Folla ai funerali dei due piloti dell’Aeronautica militari precipitati durante una missione di addestramento nei cieli di Sabaudia e precipitati nella zona boschiva del Parco Nazionale del Circeo.
Folla ai funerali dei due piloti dell’Aeronautica precipitati durante un volo di addestramento, l’ultima lettera dell’allievo pilota al fratellino
Le esequie si sono svolte all’aeroporto militare “Enrico Comani” di Latina Scalo dove oltre ai parenti tantissime persone si sono strette oggi, martedì 7 ottobre, nel silenzio e nella commozione, per l’ultimo saluto al colonnello istruttore Simone Mettini, 48 anni, e al diciannovenne allievo pilota Lorenzo Nucheli, vittime dell’incidente aereo verificatosi il 1° ottobre scorso e entrambi appartenenti al 70mo stormo.
L’Arma aeronautica ha reso l’ultimo, straziante omaggio al Colonnello Simone Mettini e all’allievo pilota Lorenzo Nucheli, deceduti nel tragico incidente aereo sul Parco del Circeo. Le esequie di Stato si sono tenute in un clima di profondo dolore collettivo, unendo le massime autorità dello Stato e le comunità locali in un abbraccio commosso.
La cerimonia è stata officiata da Monsignor Gian Franco Saba nello scalo aereo trasformatosi in una silenziosa piazza del dolore.
A presiedere il rito erano presenti il Ministro della Difesa, Guido Crosetto, il Capo di Stato Maggiore dell’Aeronautica e numerose autorità civili e militari, testimoniando la vicinanza delle istituzioni alla “grande famiglia” dell’Arma Azzurra.

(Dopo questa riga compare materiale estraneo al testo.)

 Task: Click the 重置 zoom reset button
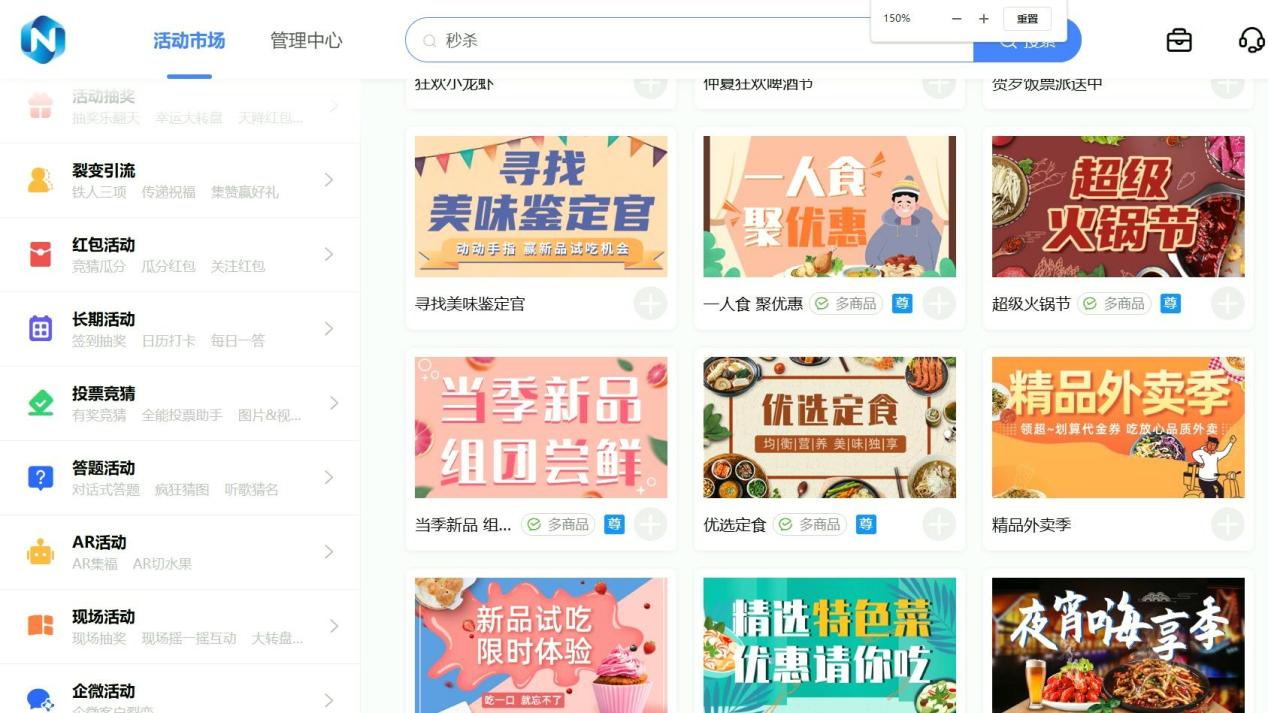(x=1027, y=19)
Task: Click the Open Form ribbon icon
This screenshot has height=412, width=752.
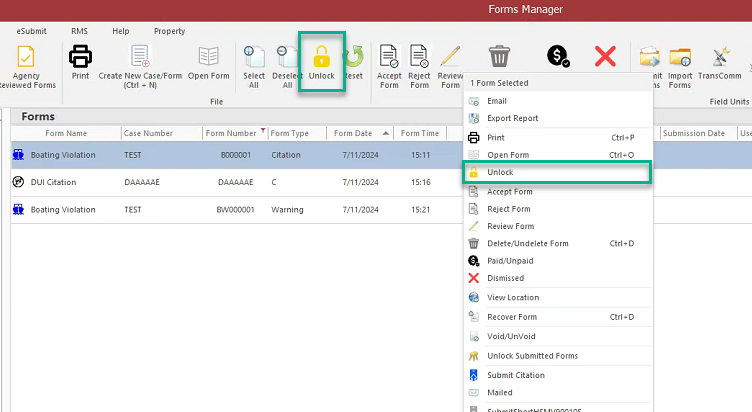Action: coord(208,60)
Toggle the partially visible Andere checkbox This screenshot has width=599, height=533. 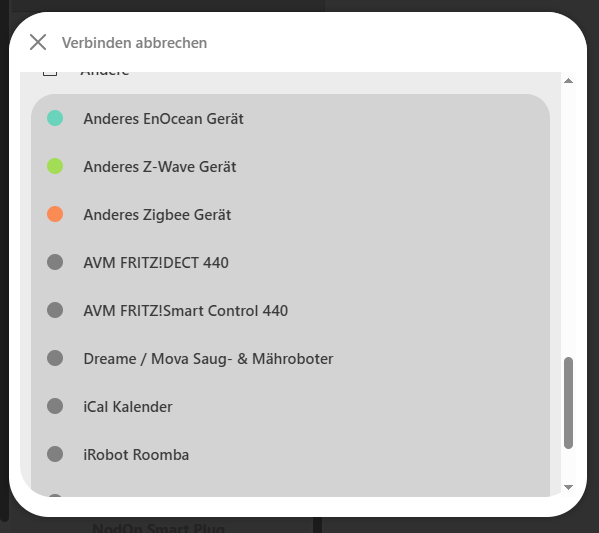click(50, 73)
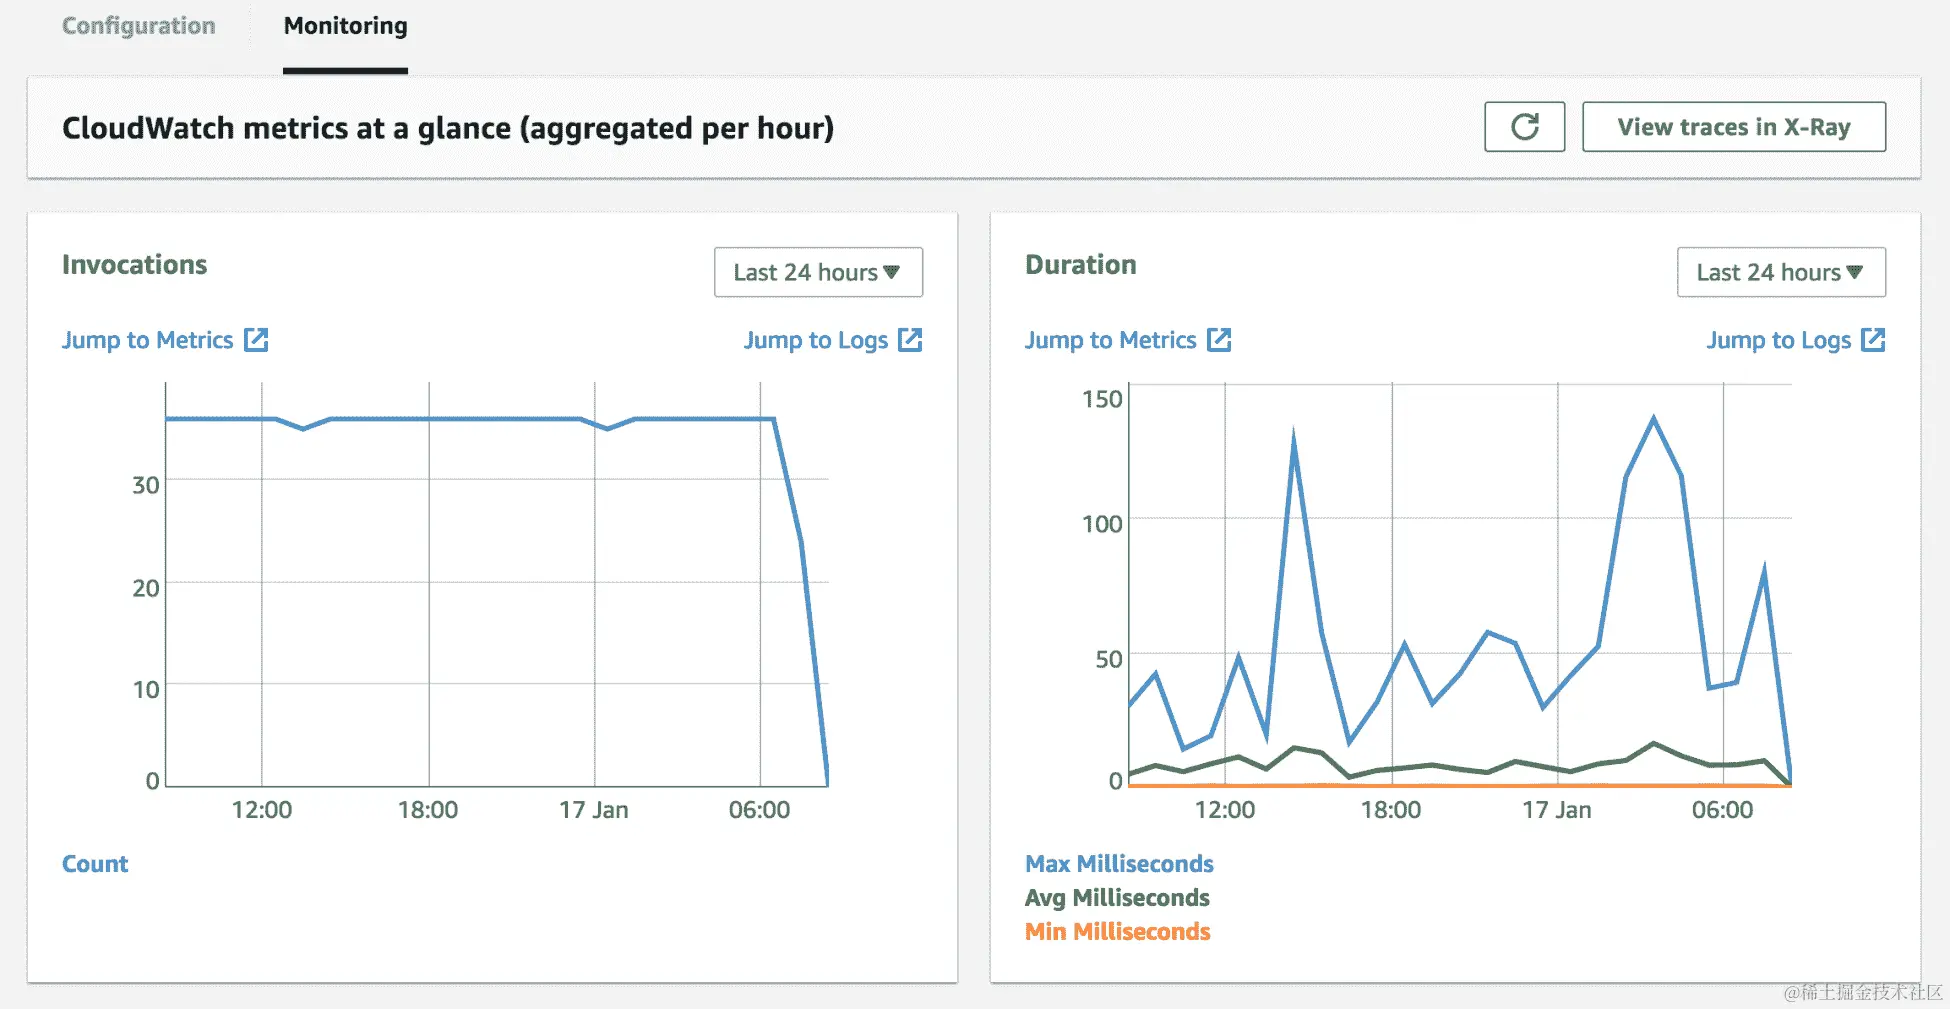This screenshot has width=1950, height=1009.
Task: Click the refresh metrics icon button
Action: click(1524, 127)
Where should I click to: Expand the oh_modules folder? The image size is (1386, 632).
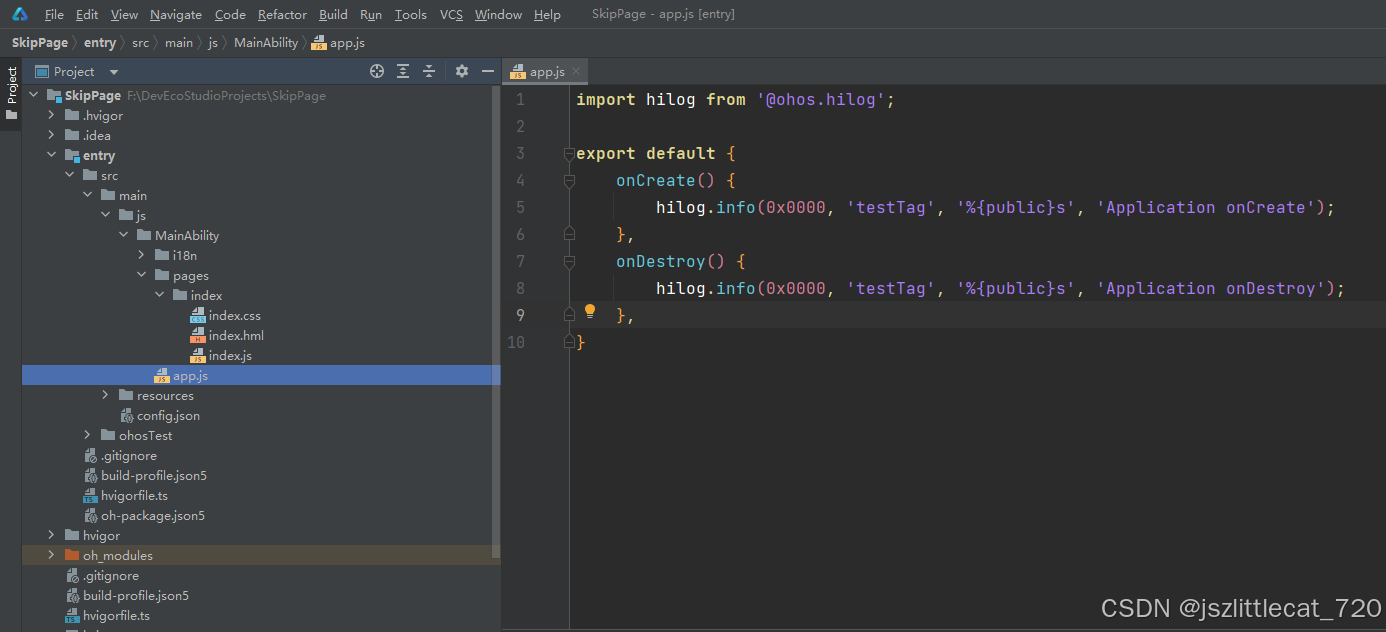[x=51, y=556]
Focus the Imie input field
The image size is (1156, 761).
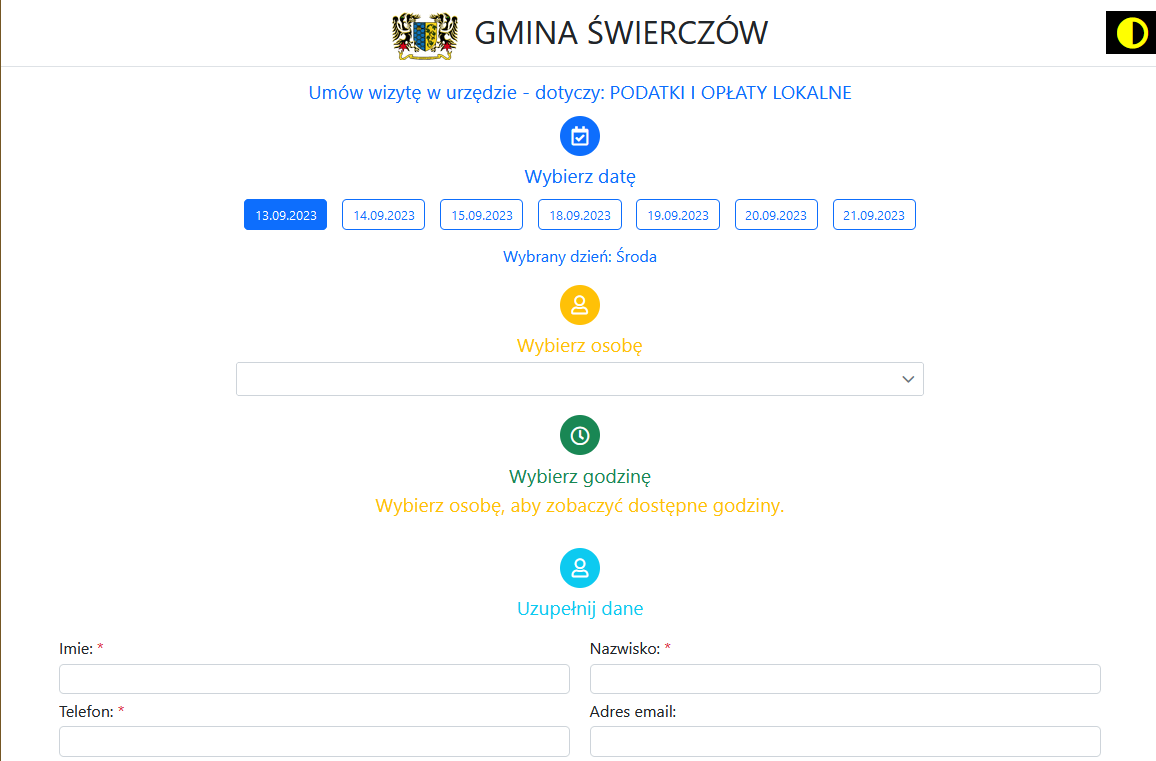[x=314, y=678]
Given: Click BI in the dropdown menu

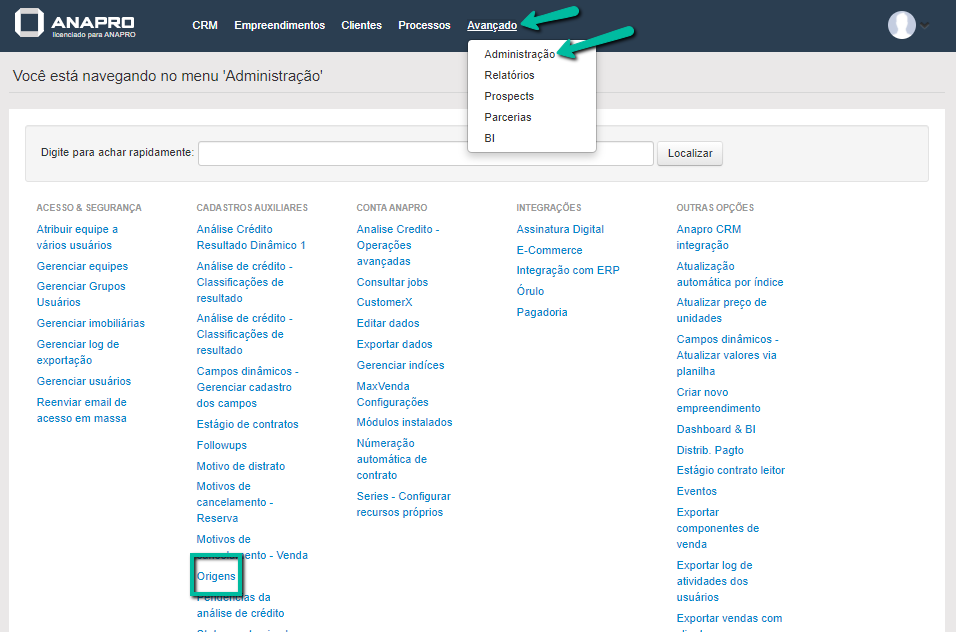Looking at the screenshot, I should point(490,138).
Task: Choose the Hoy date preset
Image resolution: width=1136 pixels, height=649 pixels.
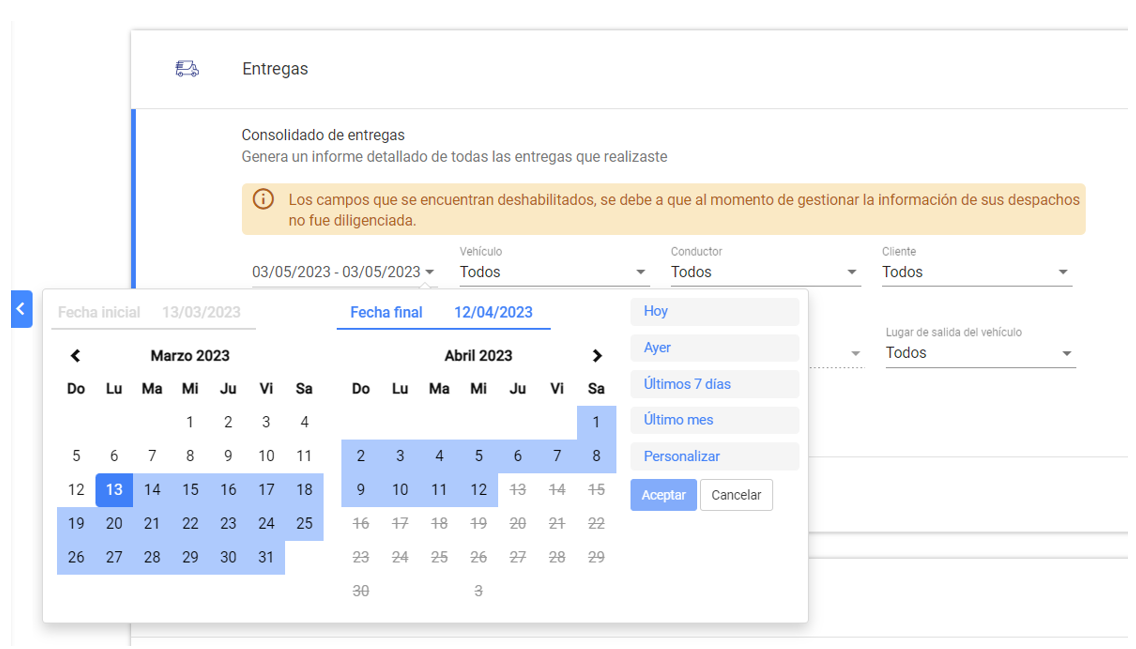Action: (x=714, y=311)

L’ultimo viaggio del giovane allievo
Dopo la toccante cerimonia all’Aeroporto Comani di Latina, i destini dei due militari hanno trovato luoghi di riposo separati ma egualmente onorati.
La salma del giovane Lorenzo Nucheli, originario del Frusinate, ha compiuto un ultimo viaggio verso il comune montano di Serrone (Frosinone). Qui, in località La Forma, il feretro avvolto nel Tricolore è stato accolto da centinaia di persone. La bara è stata portata a spalla dagli amici per l’intero tragitto fino a Piazza Pais, accompagnata dalle note commosse della banda musicale.
Qui il secondo rito funebre, celebrato dal Vescovo di Palestrina Monsignor Mauro Parmeggiani e concelebrato dal parroco don Franco Proietto, ha toccato il culmine emotivo. Il parroco ha letto l’ultima lettera di Lorenzo al fratellino, che solo pochi giorni prima aveva ricevuto la Cresima.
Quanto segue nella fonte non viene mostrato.